To make the most of a cell signal amplifier system, you have to use the right components and connect these properly. This means, buying the best cell signal repeater alone will not do. So, to make the system as effective as possible with a small amount of effort, follow these tips regarding assembling its components.
Utilize The Shortest And Best Possible Cable
The length and quality of the cable will have an effect on the cellular signal that will travel through it. The longer it is, the more will be the loss of the signal. If it is excessively long, try not to go for a quick-fix such as rolling it to shorten it. This move possibly causes interference and the loss of cellular signals, so choose a much shorter cable instead.
Some boosters have inferior cables, and these bring about a considerable signal loss. The better it is, the less will be the loss. If the amplifier kit contains RG59 mini coaxial cable, buy the RG6-type product. If it contains RG58 coax cable, upgrade it to the LMR-400 item.
Be Sure To Keep Sufficient Separation Between Both Antennae
Placing the internal antenna and external antenna excessively close to each other will result in the booster automatically reducing the power and efficacy. If it is not possible to increase the distance between both, try to shield the former antenna from the latter or vice versa. You must do it to prevent cellular oscillation.
After setting up the amplifier, if you are still not getting the desired performance from it, try the below-mentioned things according to your specific situation.
Tips For A Booster With An Omnidirectional Donor Antenna
It may be easy to set up this antenna, but it is less powerful as compared to a directional Yagi antenna.

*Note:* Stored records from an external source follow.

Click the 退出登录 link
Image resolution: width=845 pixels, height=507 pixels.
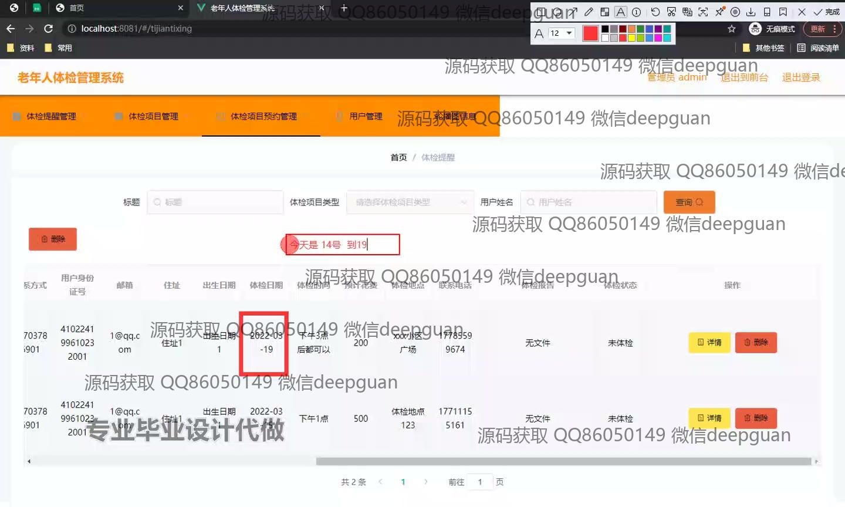(x=800, y=77)
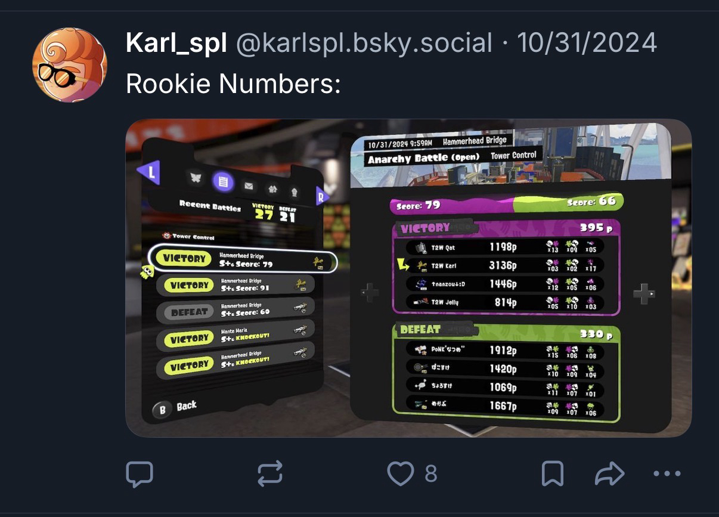Repost this post with the repost icon
The width and height of the screenshot is (719, 517).
coord(269,474)
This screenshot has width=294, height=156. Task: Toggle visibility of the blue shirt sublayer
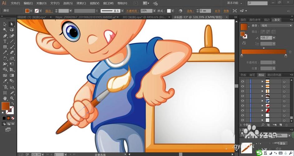(x=243, y=101)
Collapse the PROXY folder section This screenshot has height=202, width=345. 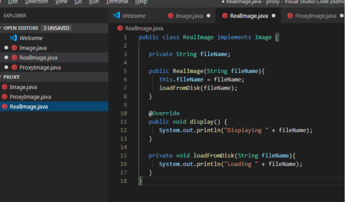pos(12,77)
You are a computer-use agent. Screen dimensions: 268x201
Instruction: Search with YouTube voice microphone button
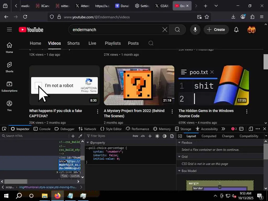(x=195, y=30)
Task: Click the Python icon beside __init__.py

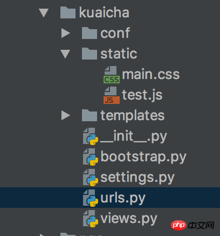Action: tap(91, 136)

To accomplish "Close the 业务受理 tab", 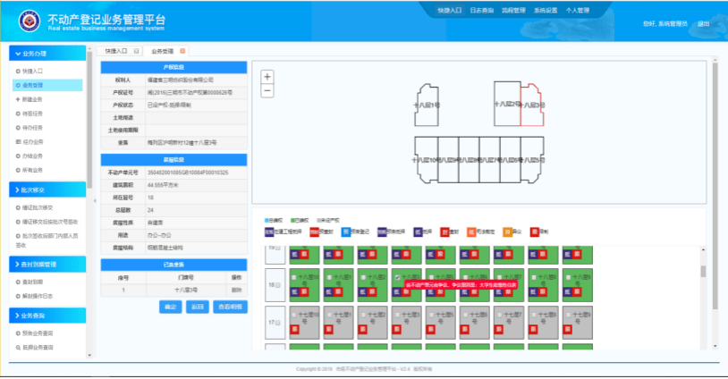I will [183, 52].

We suggest using it only in situations where the signal strength outside your building is extremely good and when you must utilize multiple cellular carriers simultaneously. In other situations, we suggest upgrading it to a Yagi antenna.
Tips For Those Who Have A Yagi Antenna
It is more powerful as compared to the aforementioned antenna, but you have to direct it towards your carrier’s cell site. Carriers could decommission old cellular towers and add new ones whenever they want. If they do so, you would have less strong signals than before. In this case, you would have to point the antenna towards the best direction possible, to maximize the signal booster gain.